When a problem happens on your network, you need a system in place to detect the issue and its source. Fault management tools continuously scan a network for problems, then analyze the situation and provide users with the solution they need to implement. Depending on the issue, the fault management tool may automatically dispatch restorative scripts or programs to instantly fix problems. Fault management is important in both finding and fixing network problems, and is an invaluable resource for network teams.
Many network performance monitors (NPMs) come equipped with fault management capabilities built-in. NPMs examine your network’s current performance and alerts users of problems that are dragging the network down. Because NPMs hunt for performance issues, it’s easy for them to also implement fault detection and response functions. Below, we list the fundamentals of network fault management and how NPMs use it to improve network performance.
The fault management cycle
Fault management operates on a continuous cycle that always looks for problems on your network. While every fault management program’s specific process is different, the general fault management cycle follows the same basic steps:
- Detection. The fault management tool checks the network and discovers problems that affect performance or data transmission.
- Diagnosis. The tool determines what the problem actually is and where on the network it’s located.
- Alerting. The tool alerts the user to the problem. If a tool creates multiple alerts about the same problem, it automatically correlates them and combines them into one alert before sending it.
- Resolving. The tool automatically executes programs or scripts designed to fix the problem. If the automatic solutions don’t work, the management program recommends manual intervention.
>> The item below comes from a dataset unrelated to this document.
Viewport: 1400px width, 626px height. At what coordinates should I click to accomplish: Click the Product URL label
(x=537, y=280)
Discovering and monitoring devices
A fault management tool can’t operate efficiently if it doesn’t have a clear picture of the network’s topology. NPMs include network visibility capabilities that allow them to create a map of every device and node connected to the network. This allows the fault management functions to see everything on the network that might go down or cause performance issues.
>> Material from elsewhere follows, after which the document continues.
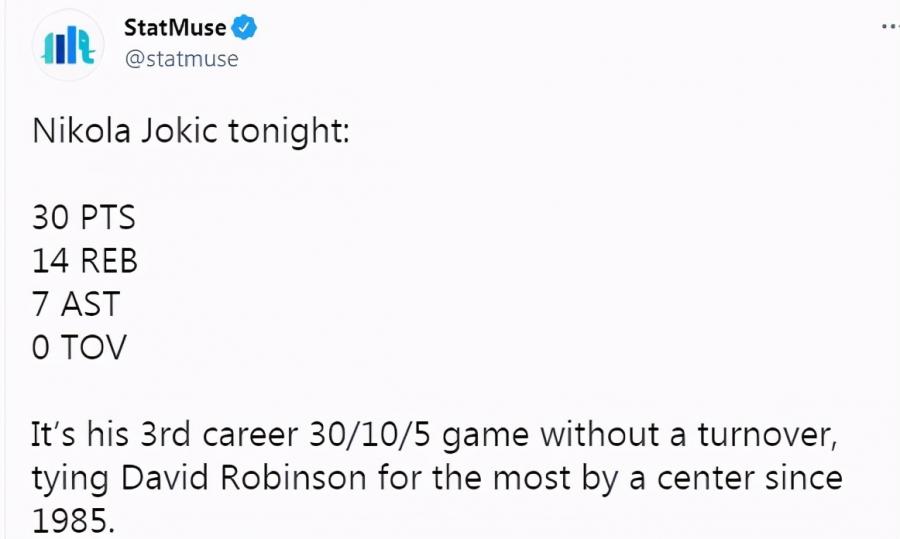Click the word "tonight:" in first line

[x=289, y=132]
Fault management programs send inquiries to devices and nodes on a routine basis to determine if the hardware is functioning properly. They collect information like system logs and SNMP trap data and analyze it for any abnormal performance or behavior. Sometimes, nodes that independently detect performance problems will send information to the fault manager without being prompted by the program. The fault manager takes all this information and uses it to find any problems that need to be addressed.
Automatically fix minor problems
Not every problem that affects your network’s performance is huge or requires a lot of attention. Many problems simply require a one-step fix that takes little time to apply. Fault management tools can automatically apply fixes to these problems whenever they occur. This allows IT teams to focus on actual problems that will take time and effort to fix.
Because fault management tools are constantly searching for performance issues, the program will fix these issues before you know about them. You’ll still be alerted to any events that happen even if the software takes care of it by itself. You can set different intensities of monitoring based on how problematic the area traditionally performs. An area of your network that experiences more issues than others can be monitored more frequently or more rigorously.